- **REQUIREMENT**:
Reproduce exactly the lines below from the one containing "Tackling the Stubble" through the one containing "Subscribe (185, 9)", including both, and nothing else.

- **ENTRIES PROVIDED**:
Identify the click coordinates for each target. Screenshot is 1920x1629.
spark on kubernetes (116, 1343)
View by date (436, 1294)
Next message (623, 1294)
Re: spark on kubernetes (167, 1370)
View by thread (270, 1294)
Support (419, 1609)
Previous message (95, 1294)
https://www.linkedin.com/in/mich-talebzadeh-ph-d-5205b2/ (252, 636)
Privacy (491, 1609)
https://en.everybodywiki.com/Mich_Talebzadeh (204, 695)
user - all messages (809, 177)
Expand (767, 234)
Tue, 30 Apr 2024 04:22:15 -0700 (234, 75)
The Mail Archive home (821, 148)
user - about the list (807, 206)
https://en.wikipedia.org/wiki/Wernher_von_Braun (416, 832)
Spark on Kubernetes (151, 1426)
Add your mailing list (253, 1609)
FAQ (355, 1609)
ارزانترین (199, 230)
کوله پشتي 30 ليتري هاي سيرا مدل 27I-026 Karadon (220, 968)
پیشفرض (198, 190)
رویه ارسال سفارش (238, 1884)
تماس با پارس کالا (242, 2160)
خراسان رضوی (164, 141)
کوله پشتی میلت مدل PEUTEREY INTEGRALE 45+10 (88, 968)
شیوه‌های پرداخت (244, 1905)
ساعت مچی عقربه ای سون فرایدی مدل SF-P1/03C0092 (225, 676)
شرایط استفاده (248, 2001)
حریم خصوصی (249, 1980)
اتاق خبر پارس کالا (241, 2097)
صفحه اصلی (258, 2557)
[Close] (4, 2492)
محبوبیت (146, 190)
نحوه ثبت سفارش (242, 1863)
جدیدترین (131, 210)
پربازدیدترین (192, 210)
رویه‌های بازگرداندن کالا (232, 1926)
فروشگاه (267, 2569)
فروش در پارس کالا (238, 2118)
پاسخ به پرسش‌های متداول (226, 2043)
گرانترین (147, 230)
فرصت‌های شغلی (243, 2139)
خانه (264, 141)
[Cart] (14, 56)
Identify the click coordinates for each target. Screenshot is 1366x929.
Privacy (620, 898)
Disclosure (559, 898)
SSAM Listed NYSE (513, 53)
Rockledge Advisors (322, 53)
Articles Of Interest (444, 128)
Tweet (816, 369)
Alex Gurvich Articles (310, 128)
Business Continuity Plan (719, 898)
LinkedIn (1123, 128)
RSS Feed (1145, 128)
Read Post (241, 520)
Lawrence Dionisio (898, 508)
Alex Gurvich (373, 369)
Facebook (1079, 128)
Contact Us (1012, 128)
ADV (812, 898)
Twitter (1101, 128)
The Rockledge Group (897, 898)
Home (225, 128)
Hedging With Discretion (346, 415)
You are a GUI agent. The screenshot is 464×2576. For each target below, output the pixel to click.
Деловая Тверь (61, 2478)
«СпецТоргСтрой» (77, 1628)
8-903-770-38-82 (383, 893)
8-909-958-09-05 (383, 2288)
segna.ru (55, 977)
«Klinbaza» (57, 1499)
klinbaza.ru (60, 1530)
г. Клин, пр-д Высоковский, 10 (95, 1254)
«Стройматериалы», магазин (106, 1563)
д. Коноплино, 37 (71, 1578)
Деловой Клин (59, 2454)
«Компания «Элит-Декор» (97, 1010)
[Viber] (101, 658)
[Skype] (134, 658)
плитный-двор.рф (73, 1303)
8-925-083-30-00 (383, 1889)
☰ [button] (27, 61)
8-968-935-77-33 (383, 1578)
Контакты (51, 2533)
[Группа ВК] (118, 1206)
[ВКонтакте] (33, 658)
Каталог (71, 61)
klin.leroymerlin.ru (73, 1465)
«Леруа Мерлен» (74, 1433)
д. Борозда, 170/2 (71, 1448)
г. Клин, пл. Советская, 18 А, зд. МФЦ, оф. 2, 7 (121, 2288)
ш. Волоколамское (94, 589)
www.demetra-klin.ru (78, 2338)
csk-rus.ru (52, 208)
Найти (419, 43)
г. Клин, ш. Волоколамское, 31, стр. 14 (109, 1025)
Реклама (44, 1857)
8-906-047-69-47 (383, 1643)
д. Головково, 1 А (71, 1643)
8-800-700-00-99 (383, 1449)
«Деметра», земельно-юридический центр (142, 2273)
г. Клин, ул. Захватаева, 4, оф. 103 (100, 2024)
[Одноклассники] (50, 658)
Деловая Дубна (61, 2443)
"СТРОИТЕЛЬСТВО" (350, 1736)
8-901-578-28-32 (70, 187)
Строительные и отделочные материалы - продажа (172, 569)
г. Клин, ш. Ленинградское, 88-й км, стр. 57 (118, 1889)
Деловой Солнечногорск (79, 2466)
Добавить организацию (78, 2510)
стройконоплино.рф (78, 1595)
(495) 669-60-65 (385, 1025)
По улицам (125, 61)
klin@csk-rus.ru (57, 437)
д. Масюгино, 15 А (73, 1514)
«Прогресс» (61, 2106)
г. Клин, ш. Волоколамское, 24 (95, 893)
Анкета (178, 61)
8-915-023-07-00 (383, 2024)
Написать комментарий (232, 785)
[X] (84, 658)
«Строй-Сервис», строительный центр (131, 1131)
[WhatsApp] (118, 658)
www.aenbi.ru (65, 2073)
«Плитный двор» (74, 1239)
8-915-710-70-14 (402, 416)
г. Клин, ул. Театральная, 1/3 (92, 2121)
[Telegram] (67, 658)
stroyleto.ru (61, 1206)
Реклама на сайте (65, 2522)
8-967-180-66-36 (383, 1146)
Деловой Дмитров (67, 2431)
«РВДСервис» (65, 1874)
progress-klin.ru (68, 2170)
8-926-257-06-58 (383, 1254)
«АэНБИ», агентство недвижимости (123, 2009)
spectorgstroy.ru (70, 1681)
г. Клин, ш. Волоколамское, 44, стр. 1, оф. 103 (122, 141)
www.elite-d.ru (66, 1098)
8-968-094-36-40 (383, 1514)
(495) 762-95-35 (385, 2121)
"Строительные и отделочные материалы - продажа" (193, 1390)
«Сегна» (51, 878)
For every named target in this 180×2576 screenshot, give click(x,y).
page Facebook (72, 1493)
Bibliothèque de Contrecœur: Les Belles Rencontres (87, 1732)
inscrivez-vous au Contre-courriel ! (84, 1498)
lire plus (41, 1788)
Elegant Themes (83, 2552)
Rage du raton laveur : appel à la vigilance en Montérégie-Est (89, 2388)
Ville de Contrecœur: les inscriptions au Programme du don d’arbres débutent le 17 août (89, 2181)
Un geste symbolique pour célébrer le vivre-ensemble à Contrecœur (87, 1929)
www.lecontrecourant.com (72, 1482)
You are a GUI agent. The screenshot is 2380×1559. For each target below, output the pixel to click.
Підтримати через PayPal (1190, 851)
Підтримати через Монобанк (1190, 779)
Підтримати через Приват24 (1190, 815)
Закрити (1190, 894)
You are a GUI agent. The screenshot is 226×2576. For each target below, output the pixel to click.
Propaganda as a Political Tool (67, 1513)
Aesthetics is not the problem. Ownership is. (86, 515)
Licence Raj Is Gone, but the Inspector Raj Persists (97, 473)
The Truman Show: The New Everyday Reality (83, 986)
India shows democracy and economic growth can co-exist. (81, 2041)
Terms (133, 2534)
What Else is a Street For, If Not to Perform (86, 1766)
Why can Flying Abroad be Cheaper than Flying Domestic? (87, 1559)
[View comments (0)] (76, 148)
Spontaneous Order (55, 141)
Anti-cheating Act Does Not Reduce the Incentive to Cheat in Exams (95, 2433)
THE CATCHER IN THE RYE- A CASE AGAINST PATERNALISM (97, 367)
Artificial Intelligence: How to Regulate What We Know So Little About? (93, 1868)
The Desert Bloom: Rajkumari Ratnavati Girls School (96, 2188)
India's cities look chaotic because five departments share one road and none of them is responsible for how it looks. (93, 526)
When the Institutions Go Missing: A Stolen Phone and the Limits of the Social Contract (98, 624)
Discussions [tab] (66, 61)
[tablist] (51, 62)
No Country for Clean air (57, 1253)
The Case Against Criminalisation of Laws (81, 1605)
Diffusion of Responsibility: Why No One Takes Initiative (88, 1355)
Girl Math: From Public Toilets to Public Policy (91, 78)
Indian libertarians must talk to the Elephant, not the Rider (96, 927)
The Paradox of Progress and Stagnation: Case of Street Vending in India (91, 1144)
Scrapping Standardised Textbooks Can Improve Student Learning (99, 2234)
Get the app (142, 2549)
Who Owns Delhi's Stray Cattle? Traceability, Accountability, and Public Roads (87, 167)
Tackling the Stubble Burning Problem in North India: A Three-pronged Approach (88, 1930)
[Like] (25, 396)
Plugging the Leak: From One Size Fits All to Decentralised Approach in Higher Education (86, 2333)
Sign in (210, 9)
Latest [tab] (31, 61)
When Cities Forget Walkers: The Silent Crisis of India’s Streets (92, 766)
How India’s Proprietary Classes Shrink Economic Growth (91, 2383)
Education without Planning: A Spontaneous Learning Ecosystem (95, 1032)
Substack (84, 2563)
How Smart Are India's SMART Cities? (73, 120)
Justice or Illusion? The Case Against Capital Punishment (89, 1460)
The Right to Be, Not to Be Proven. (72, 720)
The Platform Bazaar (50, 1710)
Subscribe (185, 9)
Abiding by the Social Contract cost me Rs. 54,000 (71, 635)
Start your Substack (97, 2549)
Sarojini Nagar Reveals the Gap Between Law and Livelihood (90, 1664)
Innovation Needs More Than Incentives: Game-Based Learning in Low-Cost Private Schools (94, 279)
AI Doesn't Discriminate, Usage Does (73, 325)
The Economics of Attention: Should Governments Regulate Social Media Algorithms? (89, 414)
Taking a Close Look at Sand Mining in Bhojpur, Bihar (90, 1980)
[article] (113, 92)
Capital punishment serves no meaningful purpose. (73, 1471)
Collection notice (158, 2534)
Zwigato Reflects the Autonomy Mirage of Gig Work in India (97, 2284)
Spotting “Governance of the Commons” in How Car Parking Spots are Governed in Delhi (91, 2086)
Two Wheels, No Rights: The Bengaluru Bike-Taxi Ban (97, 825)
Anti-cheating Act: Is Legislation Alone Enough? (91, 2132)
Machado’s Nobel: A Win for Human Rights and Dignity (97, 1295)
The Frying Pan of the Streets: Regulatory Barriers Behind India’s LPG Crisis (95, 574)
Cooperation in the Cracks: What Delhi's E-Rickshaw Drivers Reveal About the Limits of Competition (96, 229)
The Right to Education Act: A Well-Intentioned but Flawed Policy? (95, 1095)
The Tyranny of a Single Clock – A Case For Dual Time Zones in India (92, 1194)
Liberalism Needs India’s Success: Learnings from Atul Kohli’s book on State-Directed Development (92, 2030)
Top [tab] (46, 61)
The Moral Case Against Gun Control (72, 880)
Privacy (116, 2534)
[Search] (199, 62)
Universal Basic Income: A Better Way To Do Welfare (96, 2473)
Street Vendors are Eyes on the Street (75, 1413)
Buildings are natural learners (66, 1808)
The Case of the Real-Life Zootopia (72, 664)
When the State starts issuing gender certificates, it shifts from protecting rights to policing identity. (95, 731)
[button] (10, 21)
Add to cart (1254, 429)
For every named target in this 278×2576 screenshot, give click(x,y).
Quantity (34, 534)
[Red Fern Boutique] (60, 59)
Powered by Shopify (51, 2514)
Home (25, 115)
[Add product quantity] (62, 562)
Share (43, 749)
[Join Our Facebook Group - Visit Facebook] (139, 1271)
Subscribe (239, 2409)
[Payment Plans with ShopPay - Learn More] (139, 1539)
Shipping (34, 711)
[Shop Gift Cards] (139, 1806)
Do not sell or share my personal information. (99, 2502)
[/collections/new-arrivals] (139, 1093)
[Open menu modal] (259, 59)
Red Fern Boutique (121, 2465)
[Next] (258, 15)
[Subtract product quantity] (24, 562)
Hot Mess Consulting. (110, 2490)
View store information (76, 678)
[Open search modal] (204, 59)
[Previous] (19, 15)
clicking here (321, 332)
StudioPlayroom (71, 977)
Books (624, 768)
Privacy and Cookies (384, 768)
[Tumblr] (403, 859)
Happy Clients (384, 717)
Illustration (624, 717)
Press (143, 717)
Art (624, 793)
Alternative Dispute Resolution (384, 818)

- **RESPONSE TO THIS EXERCISE**:
Tackling the Stubble Burning Problem in North India: A Three-pronged Approach (88, 1930)
[Like] (25, 396)
Plugging the Leak: From One Size Fits All to Decentralised Approach in Higher Education (86, 2333)
Sign in (210, 9)
Latest [tab] (31, 61)
When Cities Forget Walkers: The Silent Crisis of India’s Streets (92, 766)
How India’s Proprietary Classes Shrink Economic Growth (91, 2383)
Education without Planning: A Spontaneous Learning Ecosystem (95, 1032)
Substack (84, 2563)
How Smart Are India's SMART Cities? (73, 120)
Justice or Illusion? The Case Against Capital Punishment (89, 1460)
The Right to Be, Not to Be Proven. (72, 720)
The Platform Bazaar (50, 1710)
Subscribe (185, 9)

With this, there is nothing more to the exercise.